The North Carolina Supreme Court recently issued an important unanimous decision blocking what would have been a major uncompensated expropriation of property rights by the state. Prominent takings expert Robert Thomas has a summary of the decision at the Inverse Condemnation blog:

[T]he North Carolina Supreme Court has issued an opinion in an important case we've been following for a long time, Kirby v. North Carolina Dep't of Transportation.

This is the case about the "Map Act," a statute which designates private property for future highway use, and "restricted plaintiffs' fundamental rights to improve, develop, and subdivide their property for an unlimited period of time…." The court concluded that "[t]hese restraints, coupled with their indefinite nature, constitute a taking of plaintiffs' elemental property rights by eminent domain…."

The North Carolina Court of Appeals earlier held the Act was a taking, and this resulted in a lot of shouting and gnashing of teeth that making the DOT actually pay just compensation would crash the system and cost the state a lot of money, so we were not terribly surprised when the DOT sought review by the N.C. Supreme Court….
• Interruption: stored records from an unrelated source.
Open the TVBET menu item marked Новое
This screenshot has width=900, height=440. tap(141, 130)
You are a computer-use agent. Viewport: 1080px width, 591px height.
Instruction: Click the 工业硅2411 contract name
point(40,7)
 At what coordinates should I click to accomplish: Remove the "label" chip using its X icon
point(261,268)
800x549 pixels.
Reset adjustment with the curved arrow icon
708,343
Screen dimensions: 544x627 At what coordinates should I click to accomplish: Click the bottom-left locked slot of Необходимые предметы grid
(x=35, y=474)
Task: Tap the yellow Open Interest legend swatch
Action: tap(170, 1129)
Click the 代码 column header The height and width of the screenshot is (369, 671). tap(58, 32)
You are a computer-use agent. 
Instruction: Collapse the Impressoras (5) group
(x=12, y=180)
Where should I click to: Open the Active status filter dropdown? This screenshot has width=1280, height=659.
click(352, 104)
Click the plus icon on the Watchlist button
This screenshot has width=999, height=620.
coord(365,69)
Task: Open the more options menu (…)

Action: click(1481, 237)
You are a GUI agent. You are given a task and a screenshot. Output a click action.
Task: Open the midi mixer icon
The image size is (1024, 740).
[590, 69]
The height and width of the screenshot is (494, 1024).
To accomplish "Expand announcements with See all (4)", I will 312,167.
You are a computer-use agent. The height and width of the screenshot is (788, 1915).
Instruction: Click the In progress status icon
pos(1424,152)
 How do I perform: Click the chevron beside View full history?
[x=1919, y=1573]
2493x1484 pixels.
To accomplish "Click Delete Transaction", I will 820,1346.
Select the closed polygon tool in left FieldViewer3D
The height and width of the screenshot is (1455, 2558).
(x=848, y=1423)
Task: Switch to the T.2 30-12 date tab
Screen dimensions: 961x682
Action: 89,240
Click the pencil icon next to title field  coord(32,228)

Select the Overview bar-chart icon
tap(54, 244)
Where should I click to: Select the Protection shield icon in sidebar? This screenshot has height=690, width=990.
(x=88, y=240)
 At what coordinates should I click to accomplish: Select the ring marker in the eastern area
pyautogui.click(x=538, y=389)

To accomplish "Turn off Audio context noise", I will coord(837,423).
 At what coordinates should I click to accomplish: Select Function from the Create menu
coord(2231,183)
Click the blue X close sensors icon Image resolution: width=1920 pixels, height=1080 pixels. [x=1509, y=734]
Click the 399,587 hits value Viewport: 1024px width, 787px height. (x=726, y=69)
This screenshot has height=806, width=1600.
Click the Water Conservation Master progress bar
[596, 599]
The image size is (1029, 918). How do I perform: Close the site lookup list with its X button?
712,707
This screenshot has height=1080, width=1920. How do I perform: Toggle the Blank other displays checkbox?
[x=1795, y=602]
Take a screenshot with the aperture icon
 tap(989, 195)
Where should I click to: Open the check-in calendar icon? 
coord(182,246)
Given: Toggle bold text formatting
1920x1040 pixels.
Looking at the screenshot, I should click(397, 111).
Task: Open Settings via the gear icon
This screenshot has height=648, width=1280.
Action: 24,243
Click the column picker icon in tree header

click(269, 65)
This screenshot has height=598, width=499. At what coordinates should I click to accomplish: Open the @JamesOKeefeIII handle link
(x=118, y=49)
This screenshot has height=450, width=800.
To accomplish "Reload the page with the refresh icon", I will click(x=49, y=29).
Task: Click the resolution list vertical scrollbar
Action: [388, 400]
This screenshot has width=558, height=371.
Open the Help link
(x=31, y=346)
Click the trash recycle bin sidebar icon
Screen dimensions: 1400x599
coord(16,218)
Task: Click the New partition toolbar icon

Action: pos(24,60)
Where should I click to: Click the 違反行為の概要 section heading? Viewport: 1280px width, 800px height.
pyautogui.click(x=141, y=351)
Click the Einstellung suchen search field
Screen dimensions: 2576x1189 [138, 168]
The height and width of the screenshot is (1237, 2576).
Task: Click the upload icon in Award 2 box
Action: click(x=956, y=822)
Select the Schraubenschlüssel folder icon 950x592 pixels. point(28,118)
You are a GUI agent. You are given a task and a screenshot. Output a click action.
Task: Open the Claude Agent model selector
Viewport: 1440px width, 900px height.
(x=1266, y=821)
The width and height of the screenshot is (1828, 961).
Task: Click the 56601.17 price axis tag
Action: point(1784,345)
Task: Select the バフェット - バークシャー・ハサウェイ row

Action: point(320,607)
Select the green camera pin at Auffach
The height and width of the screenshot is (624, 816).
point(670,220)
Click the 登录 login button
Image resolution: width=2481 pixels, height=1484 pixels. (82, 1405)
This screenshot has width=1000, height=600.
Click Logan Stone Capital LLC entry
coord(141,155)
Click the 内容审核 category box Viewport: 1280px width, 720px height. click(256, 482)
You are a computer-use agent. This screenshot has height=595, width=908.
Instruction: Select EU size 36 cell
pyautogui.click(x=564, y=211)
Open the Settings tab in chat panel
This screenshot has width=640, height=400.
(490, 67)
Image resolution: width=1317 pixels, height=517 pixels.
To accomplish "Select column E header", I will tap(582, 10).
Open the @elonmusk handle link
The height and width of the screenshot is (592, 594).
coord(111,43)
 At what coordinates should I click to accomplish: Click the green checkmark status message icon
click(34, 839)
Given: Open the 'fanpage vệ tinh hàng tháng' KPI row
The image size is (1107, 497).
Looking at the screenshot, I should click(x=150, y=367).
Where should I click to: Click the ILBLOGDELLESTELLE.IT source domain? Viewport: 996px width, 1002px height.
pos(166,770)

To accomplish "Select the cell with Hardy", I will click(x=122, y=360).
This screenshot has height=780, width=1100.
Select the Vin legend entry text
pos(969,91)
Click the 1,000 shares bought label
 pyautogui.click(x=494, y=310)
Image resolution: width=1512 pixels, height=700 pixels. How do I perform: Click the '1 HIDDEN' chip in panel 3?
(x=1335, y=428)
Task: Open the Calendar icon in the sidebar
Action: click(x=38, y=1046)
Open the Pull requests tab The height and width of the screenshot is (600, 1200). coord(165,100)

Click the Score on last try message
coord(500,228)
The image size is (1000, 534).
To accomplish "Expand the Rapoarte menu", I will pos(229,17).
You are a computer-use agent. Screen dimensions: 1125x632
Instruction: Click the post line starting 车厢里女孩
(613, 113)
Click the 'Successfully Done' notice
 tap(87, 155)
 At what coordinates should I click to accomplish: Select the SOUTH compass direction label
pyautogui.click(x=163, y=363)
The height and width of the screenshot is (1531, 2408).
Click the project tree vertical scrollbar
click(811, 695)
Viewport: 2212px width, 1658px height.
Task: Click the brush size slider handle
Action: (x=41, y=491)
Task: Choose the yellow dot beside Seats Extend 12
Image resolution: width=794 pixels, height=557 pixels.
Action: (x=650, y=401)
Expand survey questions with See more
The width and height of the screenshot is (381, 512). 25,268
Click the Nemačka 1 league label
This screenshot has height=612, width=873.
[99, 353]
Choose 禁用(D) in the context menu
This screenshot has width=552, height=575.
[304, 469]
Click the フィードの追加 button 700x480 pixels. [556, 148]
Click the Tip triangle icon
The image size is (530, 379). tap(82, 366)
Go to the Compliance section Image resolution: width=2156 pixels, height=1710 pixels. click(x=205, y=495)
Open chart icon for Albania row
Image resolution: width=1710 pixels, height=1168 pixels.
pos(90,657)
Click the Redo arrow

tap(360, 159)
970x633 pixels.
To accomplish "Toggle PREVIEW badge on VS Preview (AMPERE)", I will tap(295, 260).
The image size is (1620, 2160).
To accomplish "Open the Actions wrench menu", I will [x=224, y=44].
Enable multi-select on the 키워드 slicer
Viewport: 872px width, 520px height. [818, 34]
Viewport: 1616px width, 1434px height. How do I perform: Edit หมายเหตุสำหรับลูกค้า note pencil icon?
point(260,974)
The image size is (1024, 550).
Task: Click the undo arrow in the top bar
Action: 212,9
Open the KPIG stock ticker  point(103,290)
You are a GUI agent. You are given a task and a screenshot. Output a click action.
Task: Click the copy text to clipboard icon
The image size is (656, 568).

[W]e predicted there was a "good chance" the court would affirm, especially after the DOT's counsel conceded that one of the express purposes of the Act was to keep the eventual acquisition price of the designated properties low. Undeveloped property, after all, is usually cheaper to take than developed land. But an indefinite development moratorium—especially when its express purpose is to depress the eventual acquisition price—has real takings problems as the North Carolina courts recognized.

The Supreme Court started by noting "[t]he fundamental right to property is as old as our state," and citing Locke and Madison, "[f]rom the very beginnings of our republic we have jealously guarded against the governmental taking of property…." The Act's restrictions on the owners' use and development was a taking:

"Property" clearly includes the rights to improve, develop, and subdivide, which were severely and indefinitely restricted here by the Map Act.

The court is absolutely right to note that property rights protected by the compensation requirements of the state constitution includes the right to use and develop land, as well as mere physical ownership of it. This both fits the original understanding of property going back to the Founding and before, and makes sense from standpoint of modern economic analysis of property rights. The state of North Carolina certainly has the power to use eminent domain to take property to build roads. But it can't get around the constitutional requirement of just compensation by preemptively banning development on the land, and thereby artificially lowering the price.

The decision has implications that go beyond the Map Act and the taking of property for road-building. Had the ruling gone the other way, it might well have opened the door to uncompensated takings in various other situations, as well. There are many situations where the state might want to lower the value of property by indefinitely banning development, so it can then take the property at a later date in order to use it for a public project, or even to transfer it to influential private interests under the guise of promoting "economic development" or alleviating blight. Such takings were ruled to be permissible "public uses" by the Supreme Court in the controversial Kelo case in 2005, and are still permitted in all too many states even in the aftermath of the massive political backlash against Kelo.